2005-06 COMBINED COMMITTEES’ RECOMMENDATIONSAACP should explore opportunities to engage pharmacy faculty members with the authors, editors, and publishers of kindergarten through grade 12 (K-12) science and health instructional resources and texts to encourage the inclusion in those resources principles, content, and concepts drawn from and relevant to the pharmaceutical, administrative, and clinical sciences. AACP also recommends that pharmacy faculty engage faculty colleagues in schools or departments of education on their campuses to explore partnerships to enhance the abilities of future teachers to ignite interest in science and health in elementary and secondary education.
AACP should convene a task force of thought leaders selected from among AACP members to consider the current evidence base to support the contemporary professional degree curriculum as defined by the CAPE Educational Outcomes (2004) and the ACPE Accreditation Standards and Guidelines (2006). This task force should construct a research framework (data elements and sources; research processes and principles) to lead academic pharmacy in a consideration of key curricular issues and to inform future curricular quality improvement at the institution-specific and national levels. The scope of the research framework should encompass the continuum of education from preprofessional through postgraduate continuous professional development.
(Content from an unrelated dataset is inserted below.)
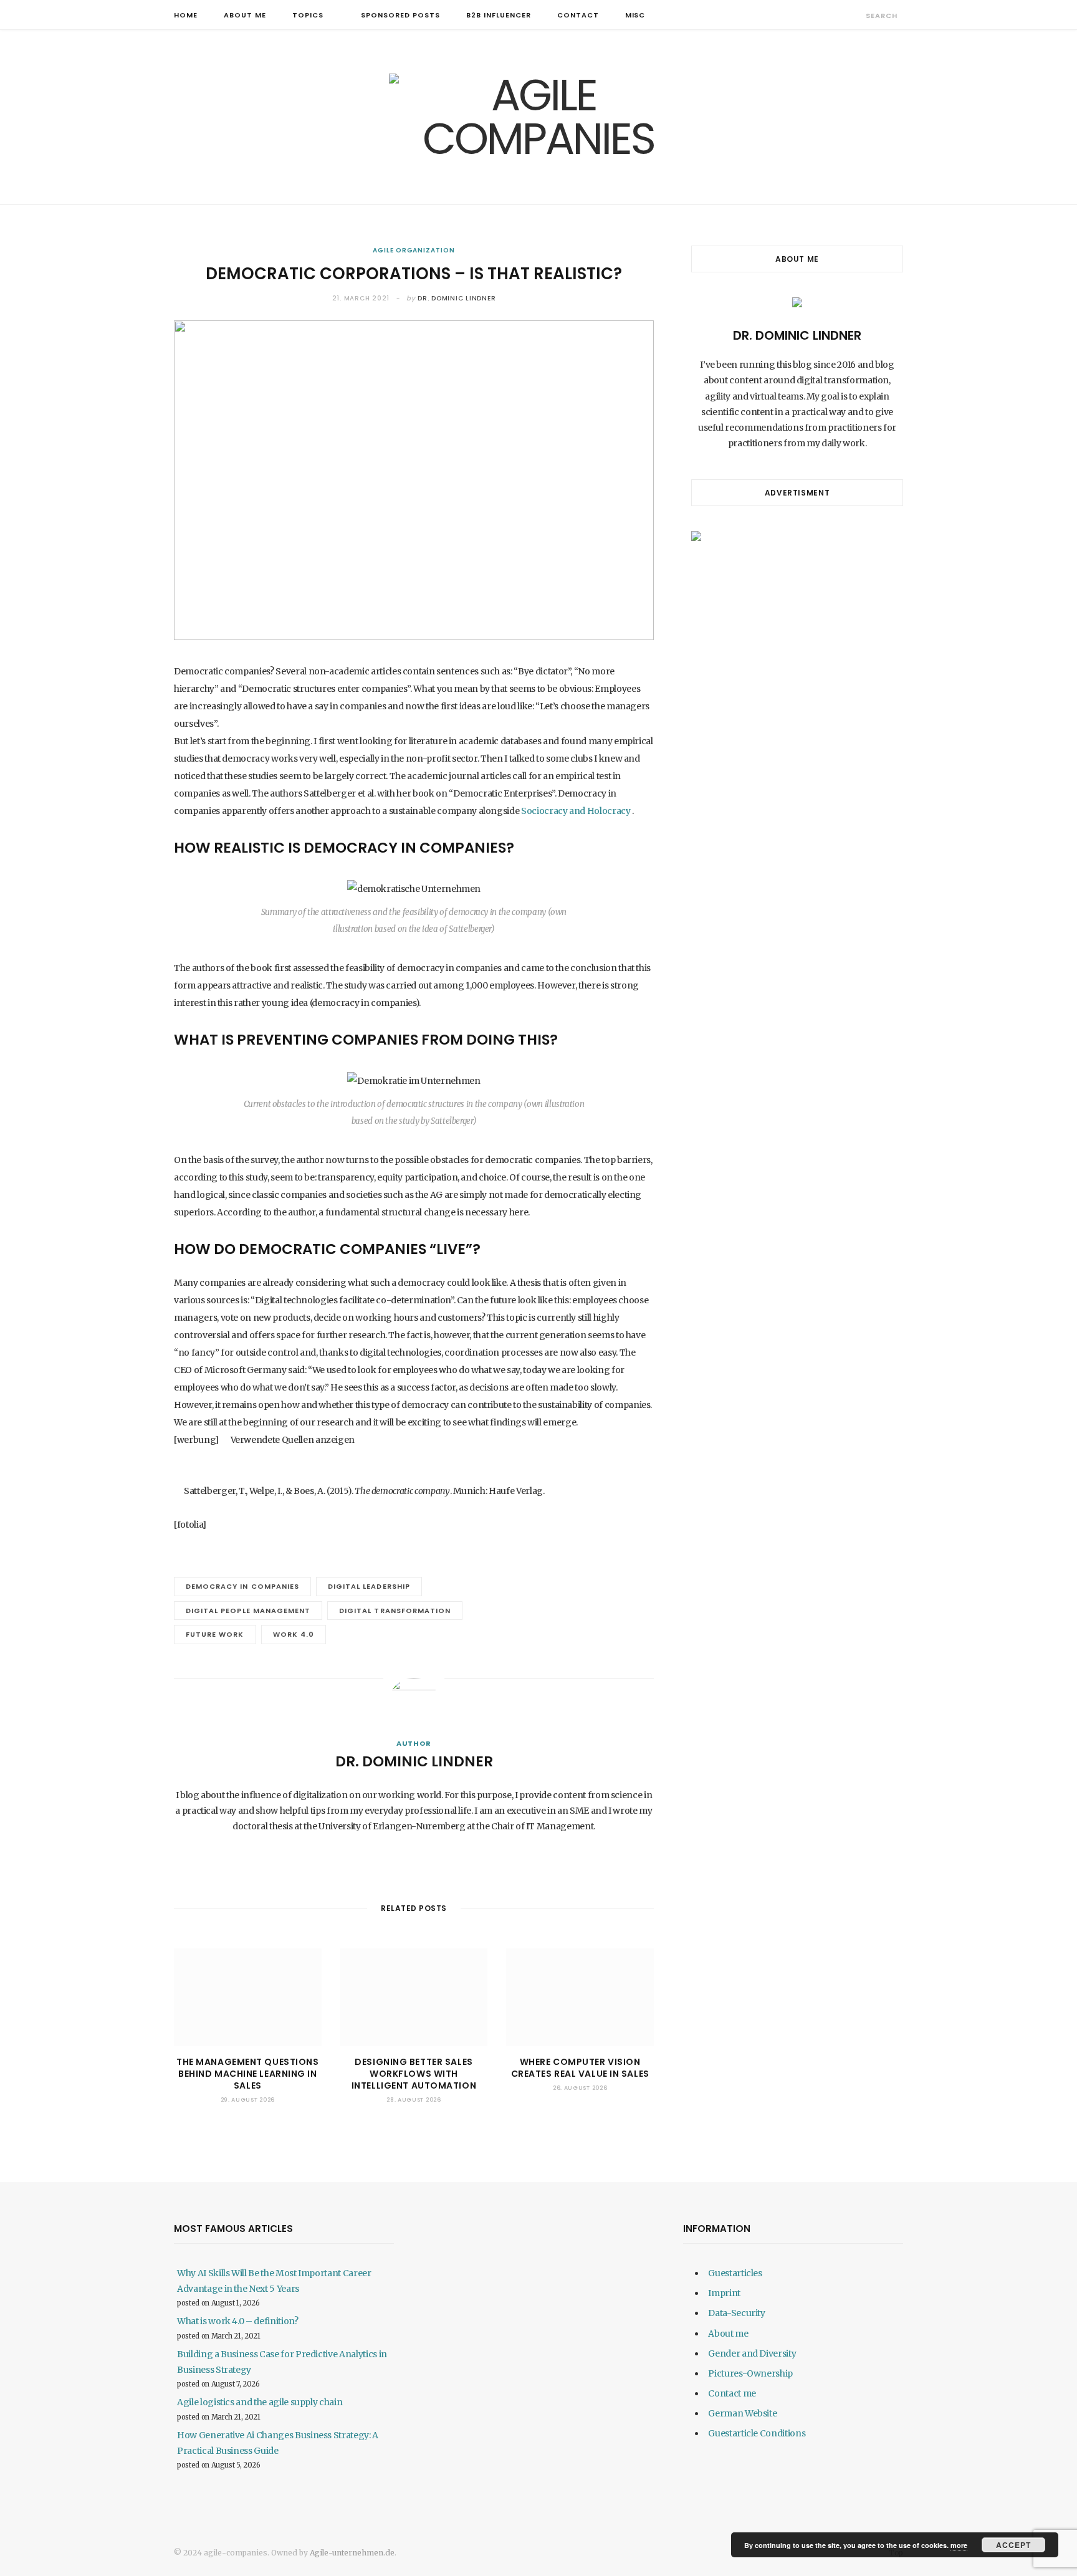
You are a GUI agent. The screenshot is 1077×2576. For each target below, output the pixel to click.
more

Consideration should be given to issues such as admissions criteria and required pre-professional study; scope of curricular content; effectiveness of instructional approaches and delivery strategies; relationships between faculty experience, credentials and continuing professional development with instructional effectiveness; impacts of various external factors on the process and outcomes of the curriculum; the validity of the CPD process and the evidence base for relationships between models of CPD and behavior (practice) change.
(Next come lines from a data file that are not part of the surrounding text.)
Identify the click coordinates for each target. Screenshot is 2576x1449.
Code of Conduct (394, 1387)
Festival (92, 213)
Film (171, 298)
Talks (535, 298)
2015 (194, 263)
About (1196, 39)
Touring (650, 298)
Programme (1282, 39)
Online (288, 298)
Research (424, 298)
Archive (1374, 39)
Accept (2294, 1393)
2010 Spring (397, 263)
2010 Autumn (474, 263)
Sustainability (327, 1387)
AACP should serve as a national instructional resource center to facilitate the development and dissemination of instructional resources and courses to support the delivery and/or enhancement of:
professional degree programs (to produce new practitioners);
graduate degree programs in the pharmaceutical, administrative, clinical, and cognitive sciences (to produce research specialists, to produce education specialists); and
certificate- and degree-granting programs to meet the continuing professional development needs of practitioners (to educate experienced practitioners, to produce clinical specialists).
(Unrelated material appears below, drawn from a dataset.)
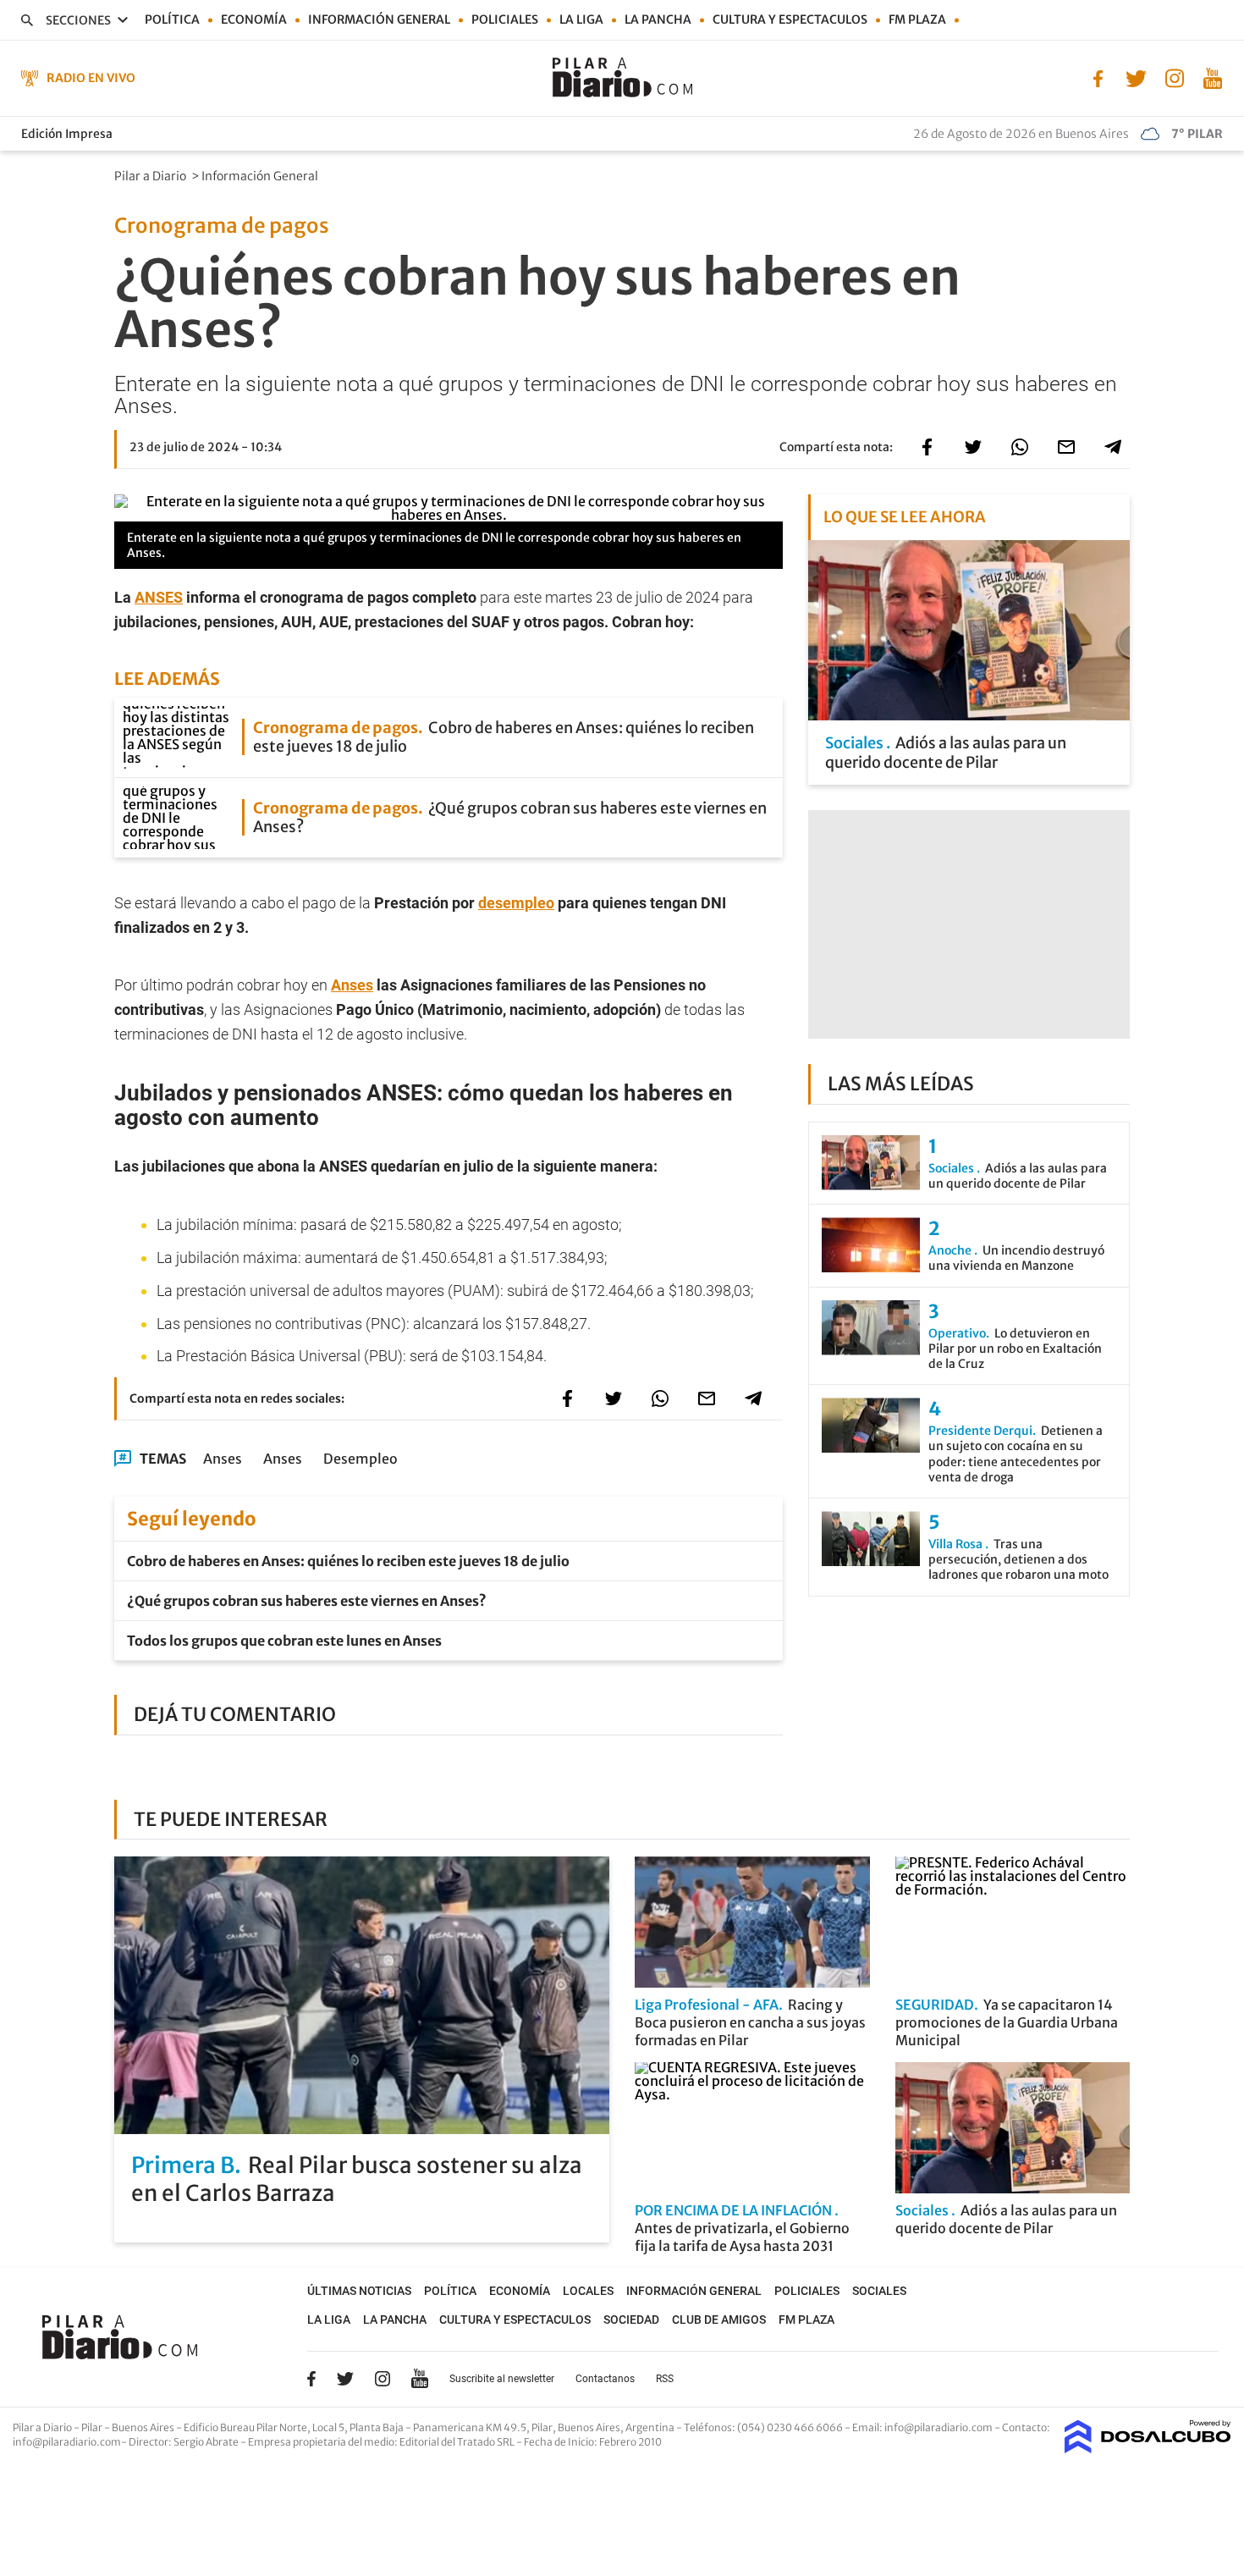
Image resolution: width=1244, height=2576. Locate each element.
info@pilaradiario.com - (943, 2427)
The Section of Continuing Professional Education is the AACP member group with expertise to shape the future of continuing professional development. The Section should investigate the applicability of existing frameworks for self-assessment and portfolio development to support continuous professional development principles and processes relative to acculturation of professional students and to faculty and preceptors as indicated in the proposed ACPE Standard 26 “Faculty and Staff Continuing Professional Development and Performance Review”.
Given the trends of the early 21st century that ar e influencing the delivery of health services and the vision for pharmacy practice in 2015 articulated by the Joint Commission of Pharmacy Practitioners (JCPP), a future Argus Commission should be charged to envision the characteristics of the pharmacy profession at the end of the first quarter of the 21st century (2025). In light of this envisioned future, delineate its implications for pharmacy education and considerations that must be before the academy now to influence, prepare for, and optimize pharmacists’ contribution to society in this timeframe.